William Shakespeare, Tout est bien qui finit bien.


Une brise souffle, faisant crisser les feuillages. Le vent berce les plus jeunes branches dans un lent rythme régulier. Les teintes bleus marines du ciel ont été saupoudrées d'un voile azure. Mes paupières sont lourdes, mais refusent de se fermées. J'imagine sans problème de grands cernes venant embrasser mes yeux. La fatigue a endormi mes membres. Je meurs de chaud et ma vision se trouble par spasme. J'apporte ma main à mon front trempé de sueur. Je suis brûlante. Une vilaine fière s'est installée en moi durant les dernières heures. Cependant, mon ventre est beaucoup moins douloureux. Cela est certain, ces baies resteront mes pires ennemies dans cette forêt.

Néanmoins, le soleil va bientôt se lever et je serai plus vulnérable, plus facilement visible. Je vais dès maintenant commencer à marcher le long de la rivière. Mieux vaut être en avance qu'en retard, surtout que cette fièvre risque de me faire perdre du temps. 

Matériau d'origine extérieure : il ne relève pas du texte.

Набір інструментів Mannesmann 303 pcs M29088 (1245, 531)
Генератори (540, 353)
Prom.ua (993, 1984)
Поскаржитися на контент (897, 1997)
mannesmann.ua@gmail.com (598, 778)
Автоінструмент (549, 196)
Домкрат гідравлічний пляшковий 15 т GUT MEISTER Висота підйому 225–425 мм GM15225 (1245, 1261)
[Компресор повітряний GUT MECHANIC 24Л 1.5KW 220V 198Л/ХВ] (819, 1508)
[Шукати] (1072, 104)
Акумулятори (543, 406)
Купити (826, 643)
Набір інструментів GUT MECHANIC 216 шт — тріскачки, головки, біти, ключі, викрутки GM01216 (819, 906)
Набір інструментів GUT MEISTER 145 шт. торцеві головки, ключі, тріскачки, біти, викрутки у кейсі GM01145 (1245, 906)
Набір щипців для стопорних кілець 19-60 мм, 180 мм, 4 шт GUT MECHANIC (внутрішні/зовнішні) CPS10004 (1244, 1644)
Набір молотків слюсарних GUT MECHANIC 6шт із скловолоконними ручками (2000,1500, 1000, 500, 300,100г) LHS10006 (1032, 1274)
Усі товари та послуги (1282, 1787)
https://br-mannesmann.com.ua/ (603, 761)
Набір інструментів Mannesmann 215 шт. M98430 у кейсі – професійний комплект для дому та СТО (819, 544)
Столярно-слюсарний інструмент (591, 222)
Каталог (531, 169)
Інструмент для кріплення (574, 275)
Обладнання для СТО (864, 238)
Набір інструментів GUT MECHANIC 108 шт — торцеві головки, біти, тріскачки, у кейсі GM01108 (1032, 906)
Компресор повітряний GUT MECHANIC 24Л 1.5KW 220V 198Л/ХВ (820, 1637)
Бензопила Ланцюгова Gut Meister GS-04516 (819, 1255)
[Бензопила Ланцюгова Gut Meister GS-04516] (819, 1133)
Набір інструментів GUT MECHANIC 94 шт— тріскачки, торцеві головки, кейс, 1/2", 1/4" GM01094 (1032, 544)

J'inspire un grand coup et fais passer ma jambe gauche à côté de ma droite. Je viens poser mes deux mains sur ma gauche et m'apprête à amorcer ma descente. Au moment où je fais basculer mon bassin dans le vide j'enroule mes bras autour de la branche. Suspendue dans le vide, je balance mes jambes engourdies vers une branche plus basse. Je pose mes deux pieds dessus.

Ma vue se trouble soudainement. Je plisse rageusement mes paupières pour les rouvrir ensuite en râlant. J'essaie de recouvrer une visibilité normale avec grande difficulté. Tout à coup, tout redevient clair sans aucune explication mais je ne vais pas m'en plaindre. Alors, rassemblant toute ma concentration, je m'élance entièrement sur cette branche pour y atterrir accroupis. Malgré l'effort, je répète l'opération plusieurs fois.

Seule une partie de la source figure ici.